> Your task
Render the material between the lines holding "Select GLM-5.3 订阅优先 model" and "(x=584, y=1159)", inclusive, as a two-column CSV with the header input,output. Give each text and its answer as one row, each in a single quoted field, with line breaks replaced by spaces.

## begin Records

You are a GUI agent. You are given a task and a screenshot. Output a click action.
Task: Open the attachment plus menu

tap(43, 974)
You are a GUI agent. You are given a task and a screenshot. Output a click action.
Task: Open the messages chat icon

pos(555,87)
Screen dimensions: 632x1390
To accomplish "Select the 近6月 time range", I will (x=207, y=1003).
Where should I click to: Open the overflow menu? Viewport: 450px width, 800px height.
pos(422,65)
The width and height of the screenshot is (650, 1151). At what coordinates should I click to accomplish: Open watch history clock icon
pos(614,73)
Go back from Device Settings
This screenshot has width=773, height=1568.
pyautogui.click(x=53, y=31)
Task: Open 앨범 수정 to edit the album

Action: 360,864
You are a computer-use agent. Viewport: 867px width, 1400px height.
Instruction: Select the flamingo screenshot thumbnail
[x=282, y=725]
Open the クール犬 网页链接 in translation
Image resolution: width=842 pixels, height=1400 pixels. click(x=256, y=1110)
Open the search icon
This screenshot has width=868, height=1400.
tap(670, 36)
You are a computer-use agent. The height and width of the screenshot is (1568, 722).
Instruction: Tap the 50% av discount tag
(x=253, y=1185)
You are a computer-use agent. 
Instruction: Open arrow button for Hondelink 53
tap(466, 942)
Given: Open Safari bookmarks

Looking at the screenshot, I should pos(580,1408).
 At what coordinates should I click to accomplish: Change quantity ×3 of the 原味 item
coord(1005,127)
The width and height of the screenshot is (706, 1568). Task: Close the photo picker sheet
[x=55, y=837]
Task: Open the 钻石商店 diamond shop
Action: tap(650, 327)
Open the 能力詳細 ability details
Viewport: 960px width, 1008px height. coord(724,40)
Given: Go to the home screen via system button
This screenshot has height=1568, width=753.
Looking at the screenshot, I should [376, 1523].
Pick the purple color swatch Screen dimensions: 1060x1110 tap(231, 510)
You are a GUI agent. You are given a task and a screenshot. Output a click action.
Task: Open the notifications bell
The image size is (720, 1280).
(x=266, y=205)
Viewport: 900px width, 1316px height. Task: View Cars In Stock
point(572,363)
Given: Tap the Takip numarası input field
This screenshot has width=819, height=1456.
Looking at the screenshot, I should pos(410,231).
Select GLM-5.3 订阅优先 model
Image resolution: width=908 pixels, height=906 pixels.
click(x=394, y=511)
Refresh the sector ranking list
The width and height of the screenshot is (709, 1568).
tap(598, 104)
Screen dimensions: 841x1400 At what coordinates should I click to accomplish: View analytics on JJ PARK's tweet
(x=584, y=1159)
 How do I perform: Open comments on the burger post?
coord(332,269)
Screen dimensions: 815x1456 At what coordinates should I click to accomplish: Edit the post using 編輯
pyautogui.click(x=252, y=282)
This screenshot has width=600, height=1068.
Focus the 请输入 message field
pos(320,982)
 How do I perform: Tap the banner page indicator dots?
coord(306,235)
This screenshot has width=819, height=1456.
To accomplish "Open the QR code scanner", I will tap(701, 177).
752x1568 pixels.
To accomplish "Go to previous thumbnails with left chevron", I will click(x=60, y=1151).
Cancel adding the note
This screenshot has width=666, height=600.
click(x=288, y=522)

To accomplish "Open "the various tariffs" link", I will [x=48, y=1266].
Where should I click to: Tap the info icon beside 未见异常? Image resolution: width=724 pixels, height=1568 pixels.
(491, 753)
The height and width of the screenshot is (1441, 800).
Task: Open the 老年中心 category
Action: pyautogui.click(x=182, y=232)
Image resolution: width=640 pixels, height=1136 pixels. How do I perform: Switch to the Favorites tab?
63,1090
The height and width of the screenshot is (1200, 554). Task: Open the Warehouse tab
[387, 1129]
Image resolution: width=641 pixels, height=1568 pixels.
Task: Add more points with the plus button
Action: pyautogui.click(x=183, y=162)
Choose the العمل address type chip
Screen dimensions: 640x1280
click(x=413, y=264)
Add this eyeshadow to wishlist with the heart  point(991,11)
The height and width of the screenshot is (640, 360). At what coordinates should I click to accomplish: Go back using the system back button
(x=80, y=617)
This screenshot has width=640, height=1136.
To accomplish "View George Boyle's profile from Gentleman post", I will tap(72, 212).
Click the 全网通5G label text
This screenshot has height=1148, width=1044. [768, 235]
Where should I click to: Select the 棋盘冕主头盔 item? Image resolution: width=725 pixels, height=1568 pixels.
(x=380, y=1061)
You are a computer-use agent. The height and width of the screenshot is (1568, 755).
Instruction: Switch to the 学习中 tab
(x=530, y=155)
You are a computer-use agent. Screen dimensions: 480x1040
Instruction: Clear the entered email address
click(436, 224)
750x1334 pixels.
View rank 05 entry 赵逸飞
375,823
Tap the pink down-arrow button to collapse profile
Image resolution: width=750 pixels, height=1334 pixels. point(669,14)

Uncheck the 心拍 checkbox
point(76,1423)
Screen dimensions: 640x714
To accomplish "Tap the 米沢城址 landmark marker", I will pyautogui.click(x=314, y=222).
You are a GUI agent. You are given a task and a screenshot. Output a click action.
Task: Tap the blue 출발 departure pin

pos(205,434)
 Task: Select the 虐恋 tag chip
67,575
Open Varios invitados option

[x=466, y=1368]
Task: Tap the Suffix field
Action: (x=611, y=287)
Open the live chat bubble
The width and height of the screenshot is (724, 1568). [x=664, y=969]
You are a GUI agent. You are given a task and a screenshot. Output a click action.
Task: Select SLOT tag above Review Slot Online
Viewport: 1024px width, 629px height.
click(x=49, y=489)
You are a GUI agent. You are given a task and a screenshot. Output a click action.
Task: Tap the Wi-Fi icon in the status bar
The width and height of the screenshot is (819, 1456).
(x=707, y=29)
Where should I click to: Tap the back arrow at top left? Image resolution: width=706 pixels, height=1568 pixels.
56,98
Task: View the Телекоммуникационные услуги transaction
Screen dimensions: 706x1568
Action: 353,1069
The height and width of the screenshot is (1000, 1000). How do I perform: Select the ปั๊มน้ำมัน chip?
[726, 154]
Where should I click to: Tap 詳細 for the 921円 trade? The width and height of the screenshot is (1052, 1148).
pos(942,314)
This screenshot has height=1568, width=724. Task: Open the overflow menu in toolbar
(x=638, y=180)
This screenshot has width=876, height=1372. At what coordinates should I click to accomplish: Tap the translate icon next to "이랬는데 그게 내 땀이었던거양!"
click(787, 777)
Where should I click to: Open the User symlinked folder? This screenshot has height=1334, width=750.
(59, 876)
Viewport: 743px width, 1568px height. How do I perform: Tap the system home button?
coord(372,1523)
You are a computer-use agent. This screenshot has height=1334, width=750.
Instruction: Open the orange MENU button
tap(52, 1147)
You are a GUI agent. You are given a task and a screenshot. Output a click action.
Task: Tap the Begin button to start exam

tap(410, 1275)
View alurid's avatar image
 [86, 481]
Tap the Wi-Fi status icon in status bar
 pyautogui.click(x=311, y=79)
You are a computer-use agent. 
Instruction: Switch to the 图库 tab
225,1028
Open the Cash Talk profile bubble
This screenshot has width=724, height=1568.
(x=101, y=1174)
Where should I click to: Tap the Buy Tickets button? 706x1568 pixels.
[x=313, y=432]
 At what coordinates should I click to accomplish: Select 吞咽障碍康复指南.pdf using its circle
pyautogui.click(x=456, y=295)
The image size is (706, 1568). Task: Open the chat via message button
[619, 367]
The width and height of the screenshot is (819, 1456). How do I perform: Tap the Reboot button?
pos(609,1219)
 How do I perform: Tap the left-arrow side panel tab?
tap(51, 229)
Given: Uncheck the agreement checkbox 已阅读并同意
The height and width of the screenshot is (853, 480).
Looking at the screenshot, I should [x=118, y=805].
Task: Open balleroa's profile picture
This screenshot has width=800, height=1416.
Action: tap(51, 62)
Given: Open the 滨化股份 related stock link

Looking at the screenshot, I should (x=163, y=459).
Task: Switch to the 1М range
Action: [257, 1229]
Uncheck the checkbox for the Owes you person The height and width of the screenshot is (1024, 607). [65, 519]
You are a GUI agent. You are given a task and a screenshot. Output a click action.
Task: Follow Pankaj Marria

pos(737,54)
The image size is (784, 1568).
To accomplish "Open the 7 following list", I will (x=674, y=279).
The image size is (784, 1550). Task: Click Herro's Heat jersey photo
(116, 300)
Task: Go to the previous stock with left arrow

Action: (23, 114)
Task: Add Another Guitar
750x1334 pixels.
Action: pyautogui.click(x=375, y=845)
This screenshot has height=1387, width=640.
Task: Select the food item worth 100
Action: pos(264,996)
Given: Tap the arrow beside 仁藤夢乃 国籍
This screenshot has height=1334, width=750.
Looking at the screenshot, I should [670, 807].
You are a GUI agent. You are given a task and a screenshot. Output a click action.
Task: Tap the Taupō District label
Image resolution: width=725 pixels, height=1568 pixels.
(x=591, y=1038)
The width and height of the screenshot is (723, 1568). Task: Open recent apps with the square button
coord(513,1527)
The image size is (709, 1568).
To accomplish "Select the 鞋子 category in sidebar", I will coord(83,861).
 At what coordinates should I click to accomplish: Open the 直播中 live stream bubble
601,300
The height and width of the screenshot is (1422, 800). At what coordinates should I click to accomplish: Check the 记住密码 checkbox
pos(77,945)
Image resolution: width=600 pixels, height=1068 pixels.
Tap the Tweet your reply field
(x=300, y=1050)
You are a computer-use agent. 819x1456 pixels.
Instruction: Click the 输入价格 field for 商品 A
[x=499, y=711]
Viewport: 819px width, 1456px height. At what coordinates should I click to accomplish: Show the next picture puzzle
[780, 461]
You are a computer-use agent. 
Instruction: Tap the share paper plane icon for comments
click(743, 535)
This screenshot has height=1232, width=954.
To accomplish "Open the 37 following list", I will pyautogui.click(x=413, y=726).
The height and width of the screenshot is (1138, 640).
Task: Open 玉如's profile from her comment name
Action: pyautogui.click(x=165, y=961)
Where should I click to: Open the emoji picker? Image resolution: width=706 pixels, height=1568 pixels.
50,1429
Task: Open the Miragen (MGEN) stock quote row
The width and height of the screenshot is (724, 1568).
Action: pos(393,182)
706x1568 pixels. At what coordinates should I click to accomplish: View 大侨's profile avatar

## end Records

> Output
input,output
"Select GLM-5.3 订阅优先 model Image resolution: width=908 pixels, height=906 pixels.","click(x=394, y=511)"
"Refresh the sector ranking list The width and height of the screenshot is (709, 1568).","tap(598, 104)"
"Screen dimensions: 841x1400 At what coordinates should I click to accomplish: View analytics on JJ PARK's tweet","(x=584, y=1159)"